2. Elles ne subissent pas la dictature de la corporate governance, qui a souvent transformé l’entreprenariat schumpetérien en board, somme d’individus masculins qui monitorent l’activité par quarters et abhorrent le risque.
3. Elles sont des dizaines, des centaines de clients. Dans un monde où la concurrence est inlassablement extra sectorielle, Google ou Amazon investissant dans la santé, c'est un atout. Air France, qui a internalisé une partie de sa communication, a-t-elle anticipé une fin probable du trafic national et investi dans une offre multimodale de transport ?
Cité dans le rapport Warc 2019 sur l’in-housing, Fernando Machado, Global CMO de Burger King reconnait : “From my experience, [creatives] need to be thinking about more than one thing at the same time as they get really bored, and I like the fact that the creative folks at our partners live and breathe in a different environment, in a different culture than the culture that I have in the office. I would be afraid of bringing these guys in and turning them into us.”
Etre de son temps, mais aussi, retenir les talents : travailler en agence, c’est avoir un quotidien semé d’embûches, un tracé non linéaire, un monde d’opportunités et de disruption qui sans cesse force à penser différemment. Havas a créé le Cortex, qui mélange au sein d’un même planning stratégique, des compétences media, créa, data, technologiques, études… Agile et désiloté.

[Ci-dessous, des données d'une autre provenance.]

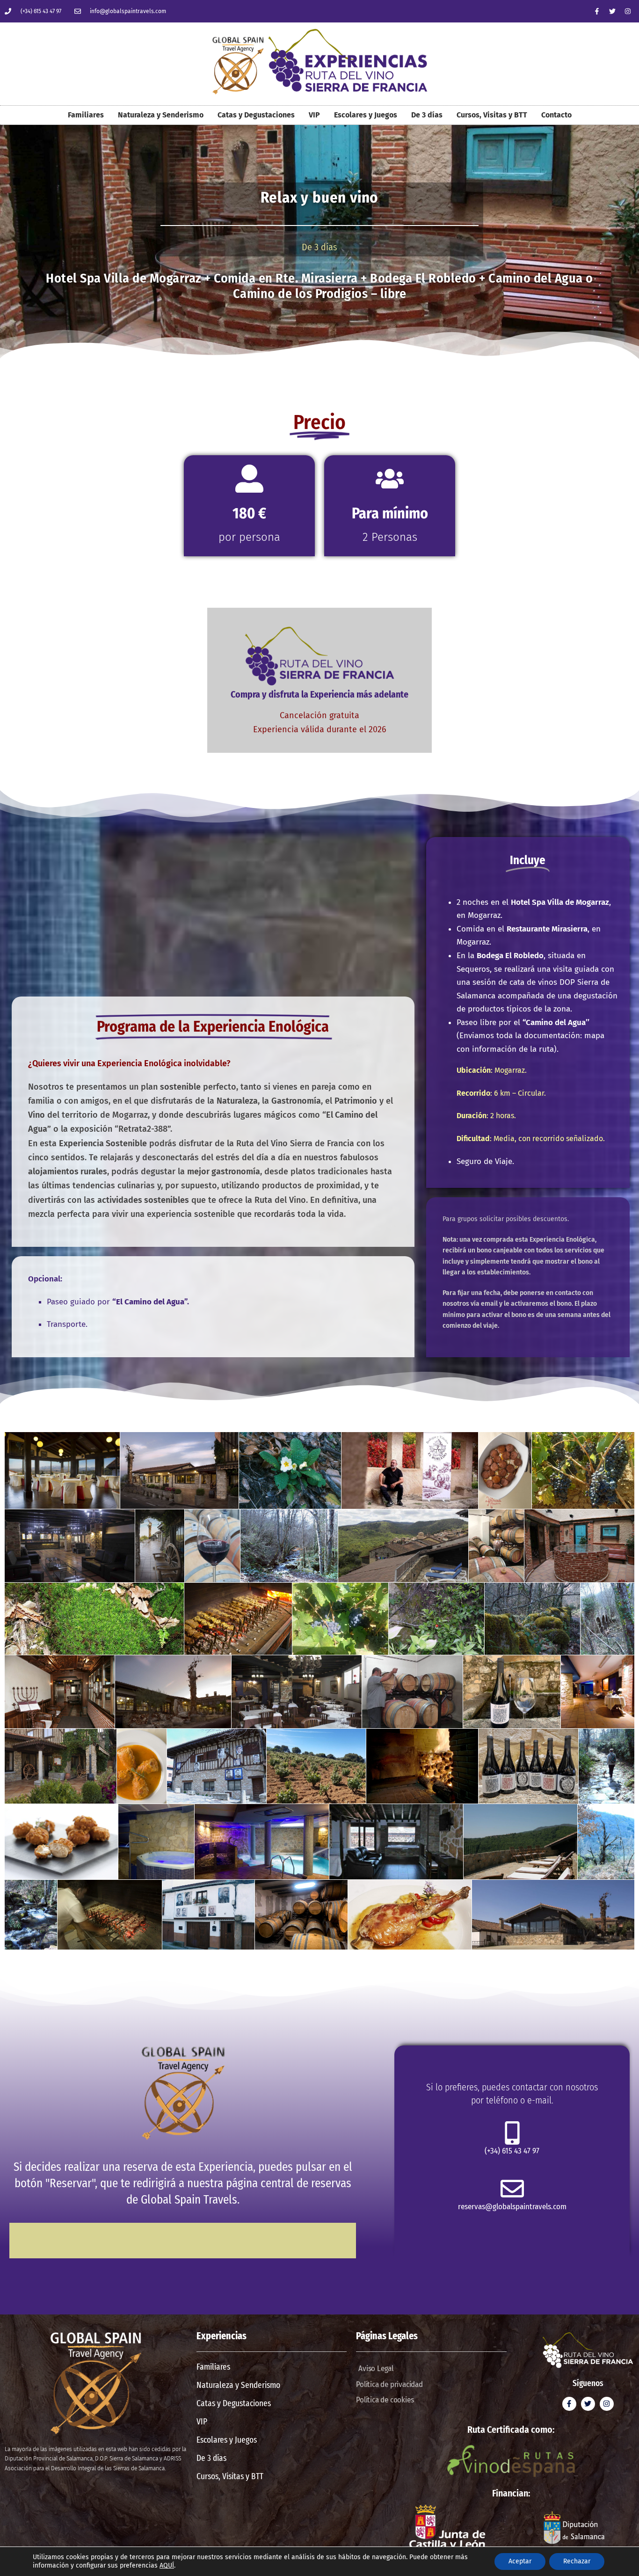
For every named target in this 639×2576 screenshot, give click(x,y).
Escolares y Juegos (365, 114)
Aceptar (519, 2561)
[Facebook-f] (596, 11)
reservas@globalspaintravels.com (512, 2207)
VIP (314, 114)
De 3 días (427, 114)
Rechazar (576, 2561)
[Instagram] (627, 11)
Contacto (556, 114)
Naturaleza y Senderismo (160, 114)
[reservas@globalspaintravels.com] (512, 2188)
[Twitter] (612, 11)
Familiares (86, 114)
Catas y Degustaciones (256, 114)
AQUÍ (167, 2565)
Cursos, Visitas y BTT (492, 114)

Ces mystères nous dépassent, feignons d'en être les organisateurs
La course à la compréhension du consommateur et à l’automation des campagnes, avec son corollaire d’optimisation, sont un enjeu, à la fois capital et de capital. Publicis mène la danse, à coups d’investissements importants et de politique d’innovation à marche forcée, notamment grâce au carton Vivatech. Avec Prodigious, elle a installé des studios de "in-house" (cf. notre papier) Havas a fait le choix de développement interne et teste de nouveaux modèles avec sa filiale Agence79 : pour Club Med, Agence 79 propose Home, une offre d’inHousing, où l’agence intègre ses propres équipes chez l’annonceur. Un partenariat qui motive l’échange et ne coupe pas l’annonceur des tendances tant marché que technologiques. Ainsi, Home délivre du conseil, des audits, de la formation et du placement de profils en régie chez l’annonceur.

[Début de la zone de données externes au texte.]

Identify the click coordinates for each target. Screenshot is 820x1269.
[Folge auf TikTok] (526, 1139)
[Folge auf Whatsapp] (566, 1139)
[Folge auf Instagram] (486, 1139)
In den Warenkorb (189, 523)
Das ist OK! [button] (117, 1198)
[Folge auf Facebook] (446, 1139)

Dans ce domaine hautement capitalisé de la donnée, des insights et de la technologie, les partenariats annonceurs agences doivent êtres préservés. Il ne suffit pas de recruter les meilleurs data scientists, ingénieurs et consultants. Il ne suffit pas de développer sa plateforme de gestion de donnée, son full stack inHouse. Les outils de l’intelligence artificielle resteront au service de l’aide à la décision. Là encore, la concurrence des avis et points de vue, sera essentielle.
L’enjeu du futur des relations annonceurs/agences ? Créer un écosystème durable et fructueux, mais surtout, hybride. Intégrer des équipes d’agence au sein des annonceurs, voire intégrer des annonceurs dans les comités de direction de leurs agences.